» Extract provided

▬▬▬

I called these approaches “narrow-and-conquer,” contrasting them with “divide-and-conquer.” For an example of the latter, see Yudkowsky’s factoring of rationality in the sequences. “There are two types of rationality,” Yudkowsky tells us: empirical rationality—a Bayesian protocol for updating & maintaining the most accurate possible model of the world—and instrumental rationality—a protocol & set of beliefs that best help us achieve desired ends.[9]What is needed is an explanation of why so many thinkers feel the need to make dramatic proclamations of the format “X is Y,” even when (as they often do!) their investigation goes on to make more equivocating claims to the concept’s polysemy.
The best explanation I have come up with is the concept of turf. This is a bit related to Dennett’s “deepities,” and the “extend-and-retreat way of being” (a phenomenon which deserves its own essay[10]). Let’s turn to Tal Yarkoni’s “The Generalizability Crisis,” a critique of psychology’s ability to generalize findings, to better understand this dynamic.
The first piece of advice Yarkoni gives researchers, in the conclusion of his polemic, is to “draw more conservative inferences”—to “replace the hasty generalizations” with “more cautious conclusions.” “Papers should be given titles like ‘Transient manipulation of self-reported anger influences small hypothetical charitable donations,’ and not ones like ‘Hot head, warm heart: Anger increases economic charity.’” But of course, there is little prestige or power to be had in claiming so little knowledge: all the incentives of turf point toward bold ambitious and barefaced audacity over intellectual “modesty.”
In the conceptual engineering piece, I discussed what I called “linguistic malpractice” by the philosophers Dave Chalmers and Andy Clark (who have done good work, and have done bad; this is unfortunately the latter). From that conceptual engineering essay, emphasis added:
Back in the 90s, Clark and Chalmers defined an extended belief—e.g. a belief that was written in a notebook, forgotten, and referenced as a source of personal authority on the matter—as a “belief” proper… [against native, intuitive use of the term].
“Why didn't they call it e-belief?” [...] is a question very difficult to answer for any single case, but more tractable to answer broadly: claims to redefining our understanding of a foundational concept like "belief" are interesting, and contentious, a territory and status grab in the intellectual field, whereas a claim to discover a thing that is "sort of like belief, or like, sorta kinda one part of what we usually mean by 'belief' but not what we mean by it in another sense" doesn't cut it for newsworthiness… Here's Chalmers [himself]:
“Andy and I could have introduced a new term, ‘e-believe,’ to cover all these extended cases, and made claims about how unified e-belief is with the ordinary cases of believing and how e-belief plays the most important role. We could have done that, but what fun would that have been? The word ‘belief’ is used a lot, it’s got certain attractions in explanation, so attaching the word “belief” to a concept plays certain pragmatically useful roles.”
[...]
[Chalmers is] 80% right and 100% wrong. Yes, there is a pragmatic incentive to attach your carving to existing carvings, to try to “take over” land, since contested land is more valuable. It’s real simple: urban real estate is expensive, and this is the equivalent of squatters rights on downtown apartments. Chalmers and Clark’s factoring of extended cognition is fine, but they throw in a claim on contested linguistic territory for the glitz and glam. These are the natural incentives of success in a [discursive] field.

▬▬▬

» Raw data
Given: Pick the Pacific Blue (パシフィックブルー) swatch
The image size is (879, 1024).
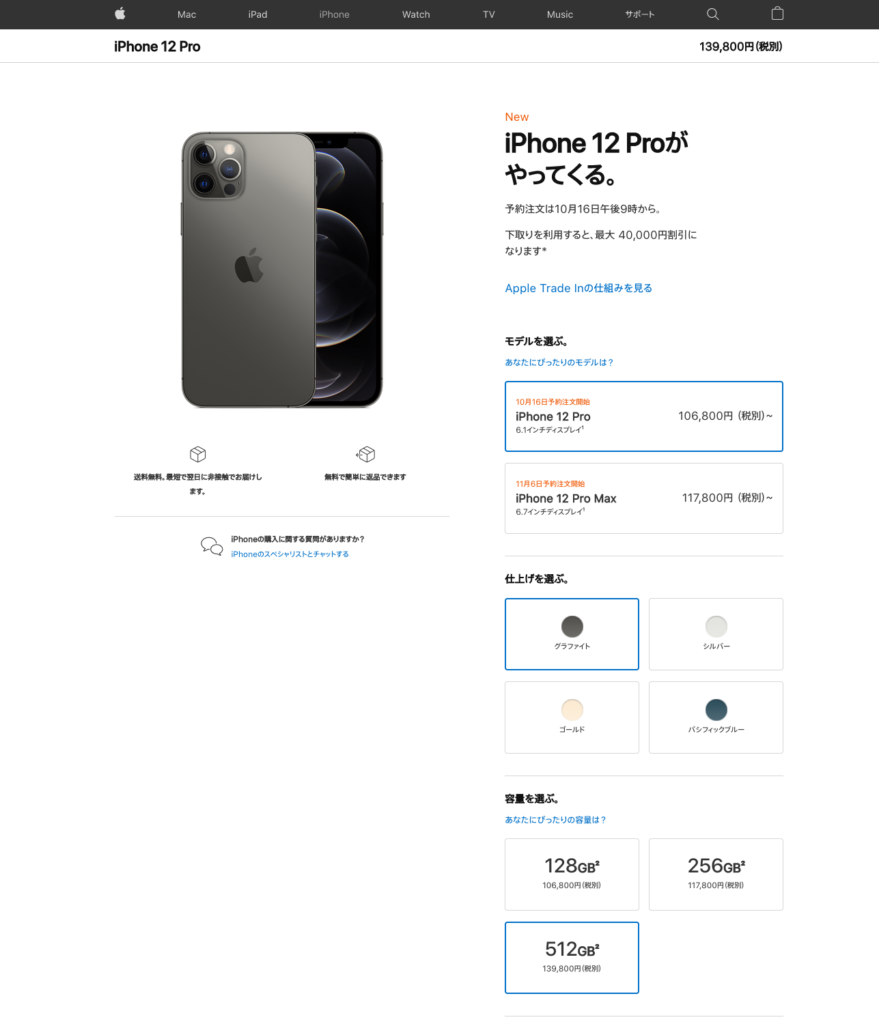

▬▬▬

» Things to do
• 1. Answer these about the turf essay, one line each:
(a) What two types of rationality does Yudkowsky name?
(b) What new term does Chalmers say he and Clark could have introduced for the extended cases?
(c) What does the essay liken the claim on contested linguistic territory to?
• 2. Repeat verbatim the stretch of the turf essay from "I called these" through "the concept’s polysemy.".

» Task-by-task solutions
• 1.
(a) Empirical rationality and instrumental rationality.
(b) "e-believe"
(c) Squatters rights on downtown apartments.

• 2.
I called these approaches “narrow-and-conquer,” contrasting them with “divide-and-conquer.” For an example of the latter, see Yudkowsky’s factoring of rationality in the sequences. “There are two types of rationality,” Yudkowsky tells us: empirical rationality—a Bayesian protocol for updating & maintaining the most accurate possible model of the world—and instrumental rationality—a protocol & set of beliefs that best help us achieve desired ends.[9]What is needed is an explanation of why so many thinkers feel the need to make dramatic proclamations of the format “X is Y,” even when (as they often do!) their investigation goes on to make more equivocating claims to the concept’s polysemy.